Meet Rishi, a freshman student in the the MEDD program, majoring in mechanical engineering and biomedical science, and an intern at Limbitless Solutions
I chose UCF because of the MEDD program. MEDD stands for medical engineering double degree. It’s for freshmen who want to pursue a degree in engineering and biomedical sciences. It’s really exciting to be able to be a part of the first year of the program; there are only three of us. We basically have our own little sub-family. It’s another community to draw from. UCF’s been great in accommodating us. I want to develop prosthetics as a career. Normally, when you develop prosthetics, it requires a mechanical engineer, or electrical engineer, and someone with a biomedical background. The issue is, neither the engineer or the biomedical person has a background in the opposite field. MEDD is great because it gives me a background in both areas. I think it’s really cool to be able to have that experience.
UCF is the home of Limbitless Solutions. For those who don’t know, Limbitless Solutions helps children by developing affordable, 3D printed limbs. Limbitless is one of the main reasons I’ve decided to pursue prosthetics as a career. I decided to apply for internships with Limbitless on handshake.
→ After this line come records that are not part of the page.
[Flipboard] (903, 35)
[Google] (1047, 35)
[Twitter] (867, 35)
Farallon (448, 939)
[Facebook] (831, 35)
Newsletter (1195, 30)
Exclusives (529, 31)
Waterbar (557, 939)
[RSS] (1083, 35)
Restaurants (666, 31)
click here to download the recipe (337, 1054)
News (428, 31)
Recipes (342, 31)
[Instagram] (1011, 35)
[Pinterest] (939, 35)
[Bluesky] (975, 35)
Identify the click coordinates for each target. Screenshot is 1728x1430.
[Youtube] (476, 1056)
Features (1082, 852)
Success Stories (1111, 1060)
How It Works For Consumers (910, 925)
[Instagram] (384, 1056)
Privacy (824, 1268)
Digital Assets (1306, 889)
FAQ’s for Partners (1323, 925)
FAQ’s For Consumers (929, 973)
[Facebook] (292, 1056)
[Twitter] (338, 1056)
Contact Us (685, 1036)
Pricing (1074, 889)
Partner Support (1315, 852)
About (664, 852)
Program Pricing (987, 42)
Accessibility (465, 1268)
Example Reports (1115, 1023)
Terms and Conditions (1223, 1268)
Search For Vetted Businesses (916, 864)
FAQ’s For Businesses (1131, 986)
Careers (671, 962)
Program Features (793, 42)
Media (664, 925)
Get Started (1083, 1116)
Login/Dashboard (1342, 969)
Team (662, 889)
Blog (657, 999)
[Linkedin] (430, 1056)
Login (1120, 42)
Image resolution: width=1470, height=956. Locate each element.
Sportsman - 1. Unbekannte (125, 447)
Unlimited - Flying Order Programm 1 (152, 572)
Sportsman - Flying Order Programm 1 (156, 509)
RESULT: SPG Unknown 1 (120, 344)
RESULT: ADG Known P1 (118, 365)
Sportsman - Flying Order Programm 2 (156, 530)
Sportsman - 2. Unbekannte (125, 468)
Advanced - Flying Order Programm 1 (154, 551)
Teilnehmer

Halfway through my first semester, I received a position as an engineering development intern. I’m learning to work with both the mechanical side and electrical side of engineering and applying that to the development of prosthetics. My first project was developing an Iron Man ARC Reactor. The idea of that was to learn the CAD aspect, 3D modeling, and the electronics component, where you design the electronics board. Once I move on with this project, I will be able to begin working with the 3D printed arms in terms of design improvements.
The greatest thing about working at Limbitless is that the whole group is essentially one big family united by a common goal. Everyone there is extremely easy to talk to and is more than willing to help you out with whatever problems you're having, whether it is with as simple getting a piece of software or as difficult as programming an arm. They also place heavy emphasis on collaboration. A majority of the learning is hands-on. I have been able to grow alongside my new friends while still being able to help spread awareness of the Limbitless Cause. During outreach events, I have been able to talk to the public and speak confidently about what I learned, all the while demonstrating some of the projects that were being worked on.
My favorite memory at Limbitless was when Bill and Melinda Gates visited with the Gates Foundation. We were showing our Iron Man ARC Reactor CAD models. Upon being asked how long ago he first learned to CAD, my fellow intern, Zach, responded with, "About five weeks now." The shock on Bill Gates' face was unbelievable. This best attests to the amount of involvement we were able to have in both the Limbitless community and the how much we were taught in our first few weeks.”